I've been shipping with USPS EMS since January 2009. During 2009 I have shipped over 120 parcels to Ukraine using USPS EMS service. Everything worked perfectly; all parcels were delivered within 5-7 business days until the problems began in December 2009. Five of my parcels were delayed by over 30 days with 1 parcel Sent on December 2nd is still missing:
EH416861202US
These parcels were delivered with over 30 days delay:
EH416861180US
EB420206398US
EB977140953US
EB420206415US
Later - even worse. Half of the content of this parcel was stolen costing me over $1K loss:
EH415742518US
After that everything was stolen from my two more parcels - they arrived empty! (Another $$$$ loss): 
EB976061914US
EB977205994US
The recipients rejected these and they were returned back.
Further, this parcel was delayed by 3 weeks now:
EB976061809US
I have three more parcels delayed by other 2 weeks. 
Using my personal statistics, every 3rd parcel sent via EMS to Ukraine is either robbed, delayed, or else. 
Does anyone know what is going on and why the EMS delivery to Easter Europe countries is so unreliable?


----------



## mrbigjack50 (Jun 9, 2008)

Yea I starting having issue in Dec to, before they were flawless


----------



## Uncle John (Mar 11, 2007)

USPS tracking only shows when it is received at the destination Post Office not the customer. Have you ever seen a Post person with a scanner?


----------



## BillyV (May 8, 2009)

I request signature on receipt on packages I send or have sent here now...


----------



## bornover (Apr 10, 2008)

Uncle John said:


> USPS tracking only shows when it is received at the destination Post Office not the customer. Have you ever seen a Post person with a scanner?

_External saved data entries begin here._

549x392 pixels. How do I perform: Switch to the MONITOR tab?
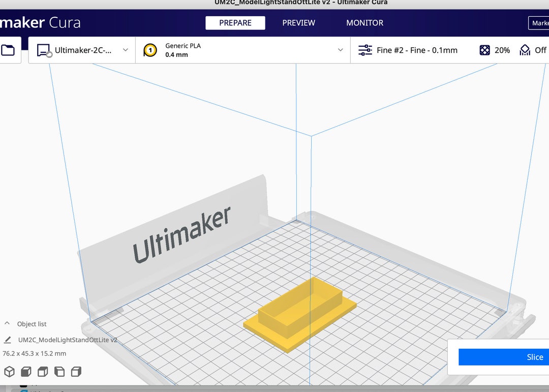(x=364, y=23)
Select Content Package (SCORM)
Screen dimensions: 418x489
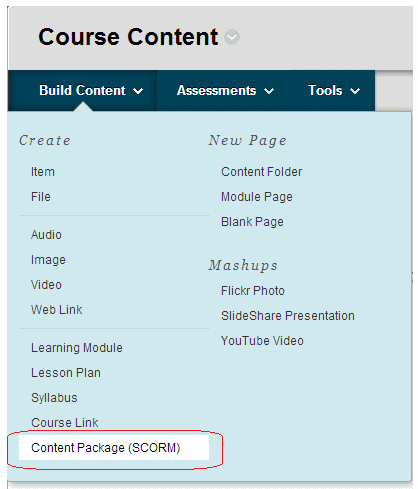(114, 448)
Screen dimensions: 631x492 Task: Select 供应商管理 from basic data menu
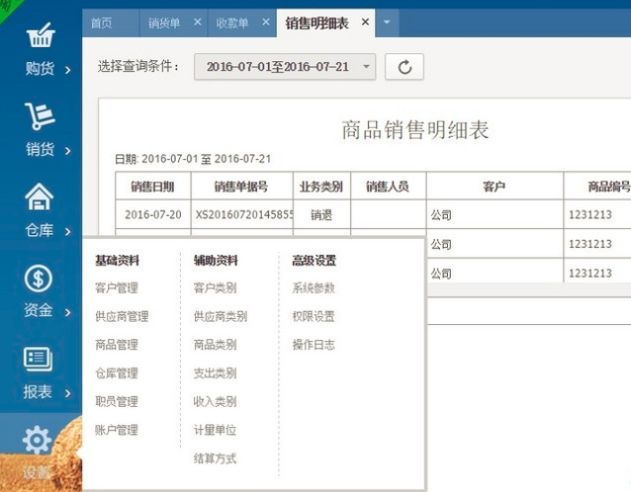121,316
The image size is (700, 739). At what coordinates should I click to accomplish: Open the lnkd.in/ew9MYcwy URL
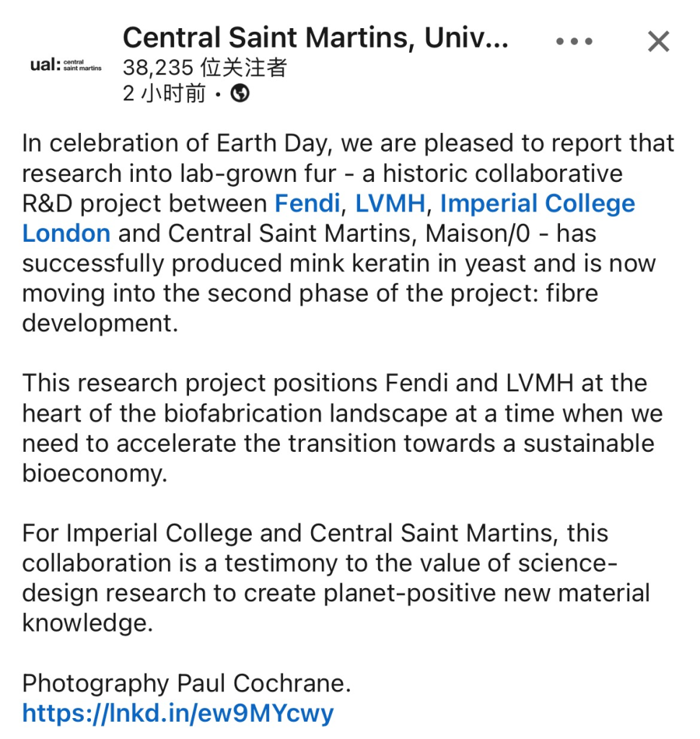pyautogui.click(x=178, y=712)
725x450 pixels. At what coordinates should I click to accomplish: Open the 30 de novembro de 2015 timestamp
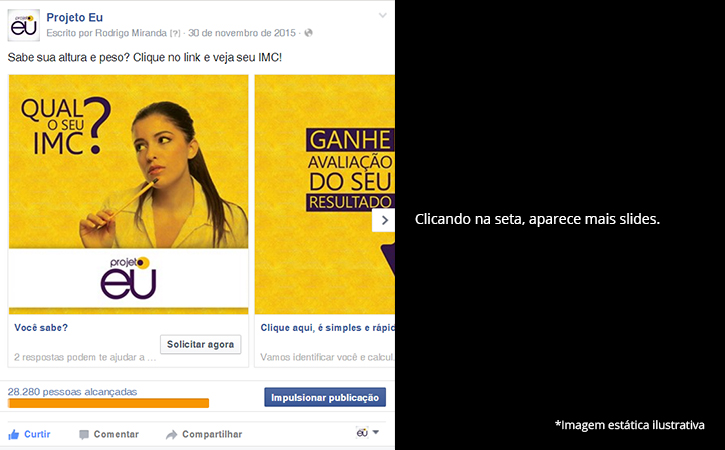(242, 33)
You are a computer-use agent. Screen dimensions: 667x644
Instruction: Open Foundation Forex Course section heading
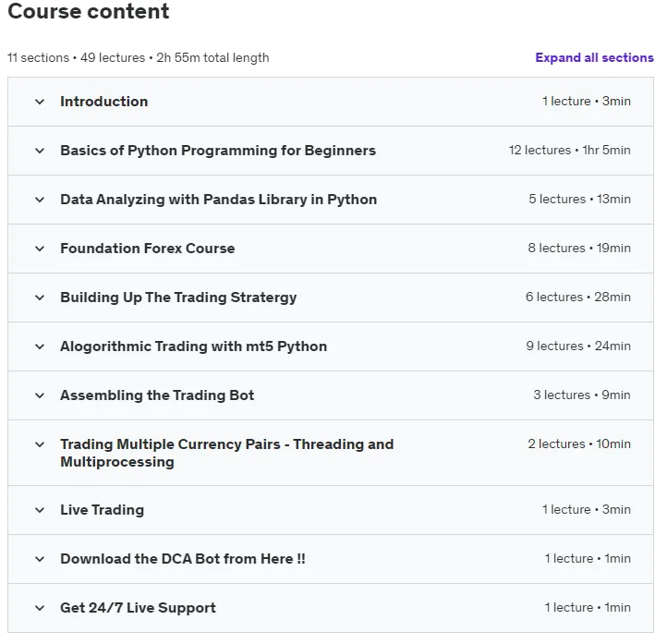[x=147, y=248]
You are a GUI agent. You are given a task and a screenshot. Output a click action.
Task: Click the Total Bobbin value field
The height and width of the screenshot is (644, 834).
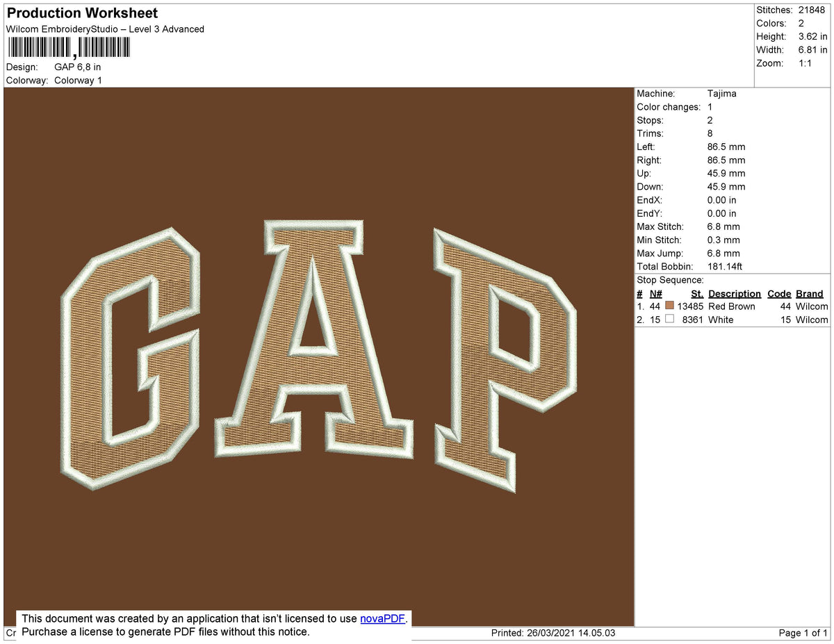tap(725, 266)
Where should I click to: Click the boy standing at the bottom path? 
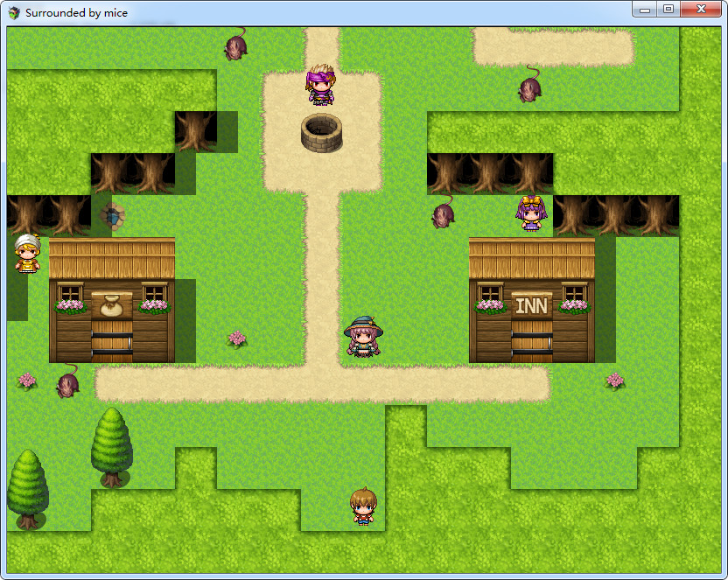(x=363, y=506)
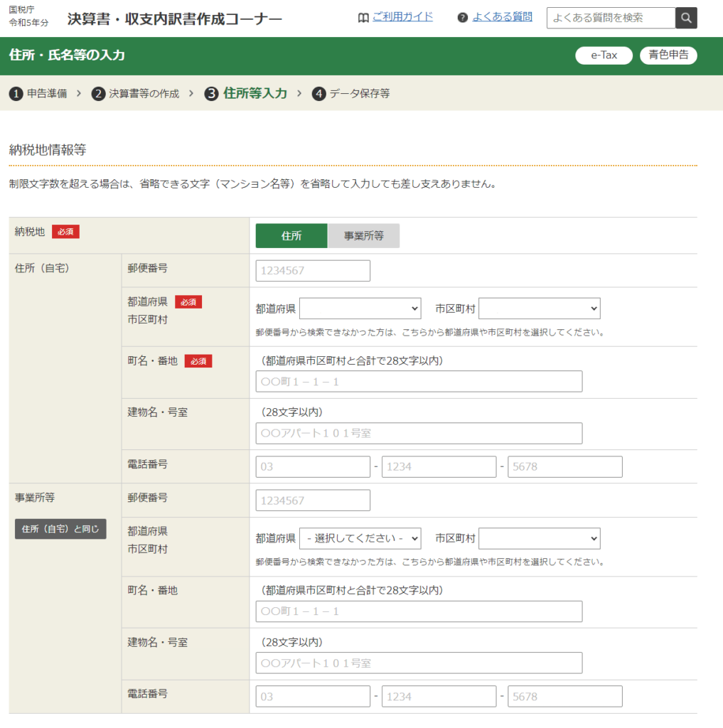Go to step 1 申告準備
This screenshot has width=723, height=728.
pos(38,94)
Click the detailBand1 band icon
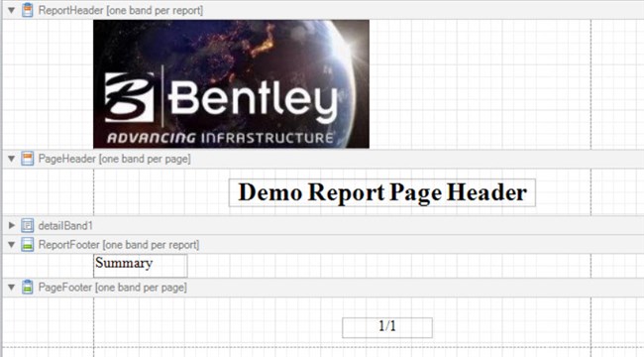644x357 pixels. (28, 225)
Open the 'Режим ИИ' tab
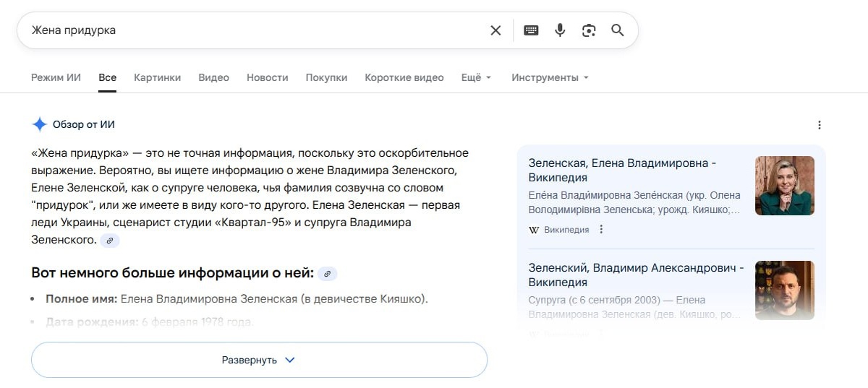868x388 pixels. tap(56, 77)
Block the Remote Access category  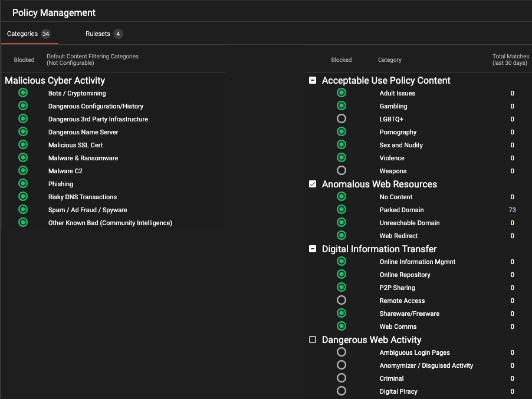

Yes, our USPS delivery person drives up our long driveway when she has packages for us, and has a hand held scanner that she scans the packages with. I have stood by her vehicle many times in the last two years and watched her do it while she loads me up with packages (which I proceed to drop all over the place on my way up the front stairs).


----------



## allhamps (Mar 15, 2007)

I use USPS for all of my shipping and have not had a problem. I use their Click & Ship online service and ALWAYS choose the "track & confirm" option. I get automatic e-mails sent everytime the package passes through a part of the USPS system, so I'm not sure why you guys are having tracking issues. I do know, however, that you can be fooled by thinking just because you use an EXPRESS package, that it will get there the next day. USPS DOES HAVE AREAS WHERE THEY DO NOT DO EXPRESS MAIL. You won't know that unless you check the availabilty on the website or ask the clerk. In those instances, I use Fed Ex.


----------



## Garage.Works (Sep 19, 2009)

iv used it for small items... but latley its been going down hill for some reason


----------



## sbeck55 (Mar 13, 2014)

USPS does suck, its not just you. My mailman has misdelivered 3 packages now to my address for supplies that I had ordered, most recently on Monday, and trying to get someone to help locate your missing/misdelivered package is a joke. Customer service never calls you back and I was told yesterday that the station managers and postmasters are at large. When I have approached my mailman with my tracking numbers and delivery confirmations, he appears clueless or says he never had it. Has anyone else had this problem and what do you do to make sure you get your small packages from USPS?


----------



## Garageprinterz (Jun 24, 2014)

Us-pos lost my ipad (unrelated) but I had insurance and tracking and they didn't require a signature so anyone could've taken it. &#55357;&#56865; 
They suck. Only good for snail mail and stamps. IMO


----------



## sbeck55 (Mar 13, 2014)

I totally agree. This is the third formal complaint. Is getting a P.O. Box a good idea? I know that UPS and FedEx won't deliver to them. Unfortunately, not having USPS deliver packages to me is going to shrink my options whenever I purchase something online on certain sites.


----------



## Garageprinterz (Jun 24, 2014)

My husband owned a fedex ground route. And since then, never had problems with packages. I agree with someone up top: use fedex or ups for important orders that are time restrained and the usps for the rest. I'm personally weary of sending anything over $25 for fear of them losing it again! Good luck!


----------



## sbeck55 (Mar 13, 2014)

Thanks for the great advice!


----------